Pedro riu. Lembrou-se de um episódio de Friends em que a namorada de Ross pedia a ele, na despedida, que lhe desse de recordação uma camisa rosa que ele amava. Ela já estava com a camisa na mão. Era uma cena romântica. Ele pensa por um instante e diz, firme: “Não”. Ao mesmo tempo, pega de volta a camisa. O jeito Friends de lidar com cenas românticas.
“Pedro. Também vou sentir falta da imagem de você cheirando os dedos.”
Pedro riu. “Carol, é melhor você parar de falar assim. Sou meio sentimental, e não quero fazer uma cena na hora da despedida. Não quero que lágrimas atrapalhem a última visão de você.”
“Você dizia que era o melhor cheiro do mundo”, disse Carol.
“E é. A combinação de seu perfume de mulher rica com sua essência íntima de fêmea. Uma vez eu fiquei um dia inteiro sem lavar as mãos. Quando estava desanimado levava as mãos ao nariz e sorvia o ar como um mergulhador que demora a subir.”
O celular de Carol tocou. Era o marido. Pedro entendeu que a hora chegara.
“Você. Você canta para mim uma vez, a última vez? Aquela música.”
Ela sabia bem qual era a música. Pedro era um esnobe cultural, e gostava do seu esnobismo. Jamais ouvira música espanhola romântica. Desprezava Julio Iglezias e outros cantores similares. Até o dia em que Carol, do nada, começou a cantar para ele Corazon Partido.
Jamais ouvira esta música. Carol não cantava como uma profissional, mas era afinada e tinha voz bonita. Secretamente, ele pusera Corazon Partido em seu iPod, e às vezes escutava obsessivamente. Carol, nessas horas, aparecia em sua mente, linda, vivaz, apaixonada, arrebatadora, os imensos olhos verdes fixados nele. Carol o influenciara mais do que Pedro poderia imaginar. Nenhuma outra mulher antes conseguira fazê-lo gostar de uma música romântica e brega espanhola.

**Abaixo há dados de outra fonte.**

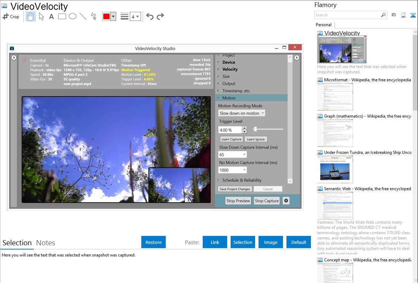
Task: Click the redo arrow
Action: coord(161,16)
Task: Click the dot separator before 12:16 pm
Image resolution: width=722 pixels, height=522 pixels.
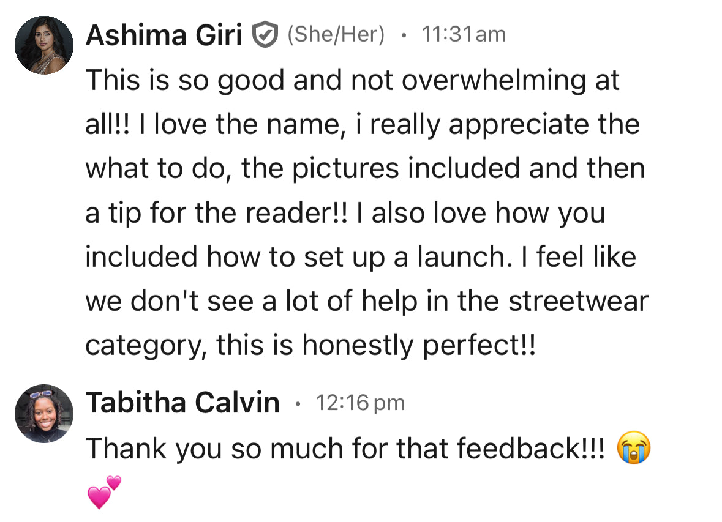Action: [298, 403]
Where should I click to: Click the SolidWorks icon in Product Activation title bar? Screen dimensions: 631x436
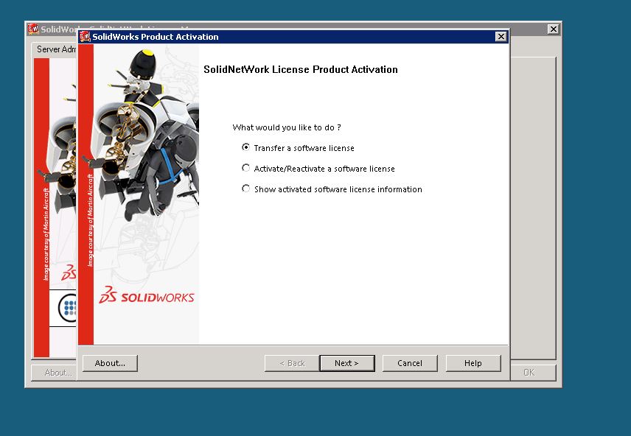(x=85, y=37)
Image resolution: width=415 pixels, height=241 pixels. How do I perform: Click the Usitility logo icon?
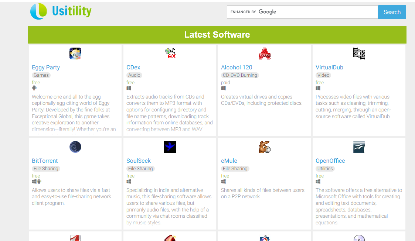[39, 11]

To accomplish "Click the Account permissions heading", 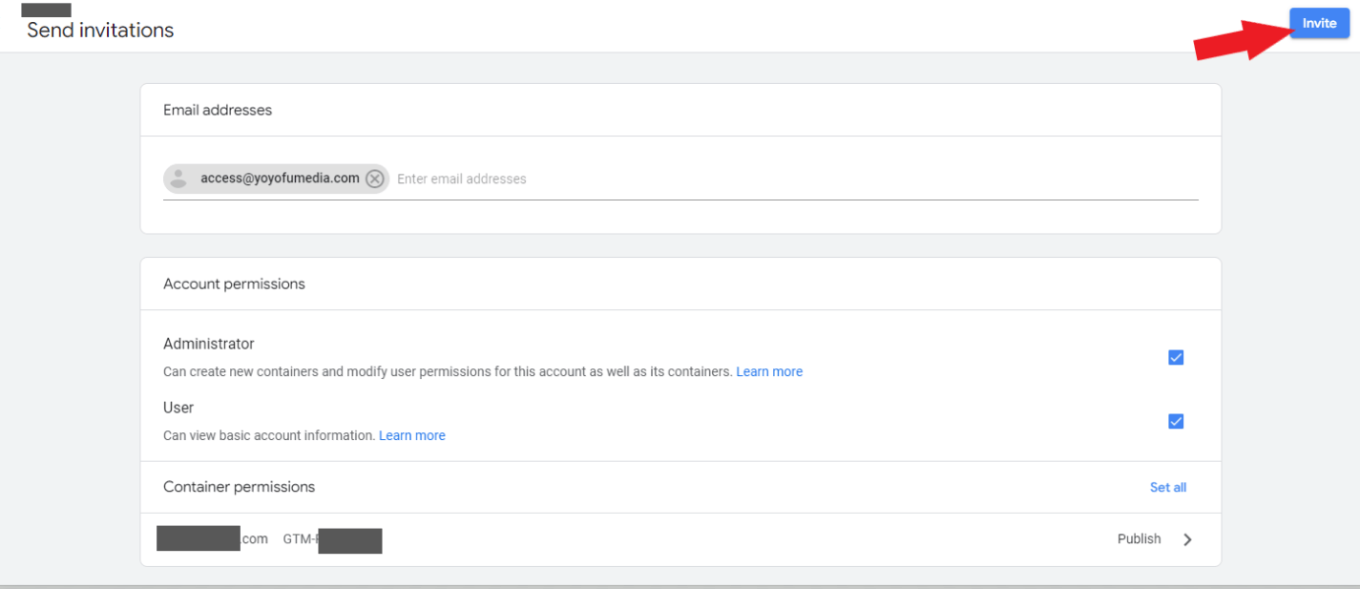I will click(234, 284).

Ela atendeu ao pedido de Pedro. E después de ti, después de ti no hay nada. Era o trecho de que mais ele gostava. Quando ela terminou, disse a Pedro: “Posso também pedir uma coisa?”
Pedro aquiesceu com a cabeça.
Ela foi a Pedro e o beijou. Já na porta, ela disse a ele: “Aquele livro. O primeiro que você me deu. Dostoievski. A frase final. Tudo podia ter sido tão diferente. Para nós também, Pedro. Tudo podia ter sido tão diferente. Mas … mas eu também não quero que lágrimas distorçam minha última visão de você, Pedro. Pedro. Meu Pedro.”
E então ela partiu, apressada, rumo a seu marido e a sua vida de mulher da sociedade.